Am gestrigen Donnerstag hat die Piratenpartei Hameln einen Informationsstand zur Netzneutralität vor dem T-Punkt der Deutschen Telekom durchgeführt. Anlass war die Aktionärshauptversammlung der Telekom am Donnerstag in Köln, auf der ein parteiunabhängiges Aktionsbündnis gegen die Beschränkung des Internets durch Volumentarife der Telekom demonstrierte.
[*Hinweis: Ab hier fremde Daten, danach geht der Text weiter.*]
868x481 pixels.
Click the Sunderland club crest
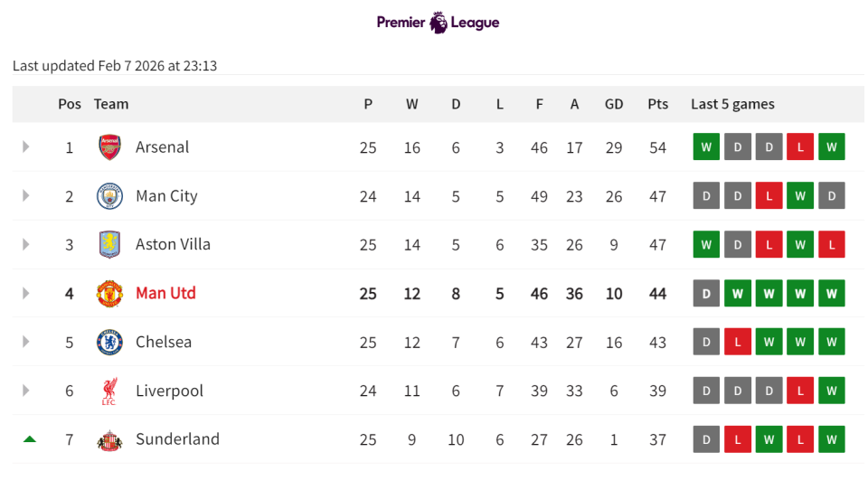pos(109,439)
Ein damit einhergehender Aktionstag der Piratenpartei zum Thema fand zugleich in Niedersachsen statt, unter anderem in Hildesheim, Osnabrück, Braunschweig und Göttingen.
In der Osterstraße in Hameln bekräftigte die Piratenpartei Hameln ihre Forderung, einen Internetzugang für alle Menschen als Grundrecht zu etablieren. In diesem Zuge klärte sie Bürger über die sogenannte “Netzneutralität” auf, also die Weiterleitung von Daten im Internet ohne inhaltliche oder profitorientierte Einflussnahme durch Dienstanbieter wie die Telekom.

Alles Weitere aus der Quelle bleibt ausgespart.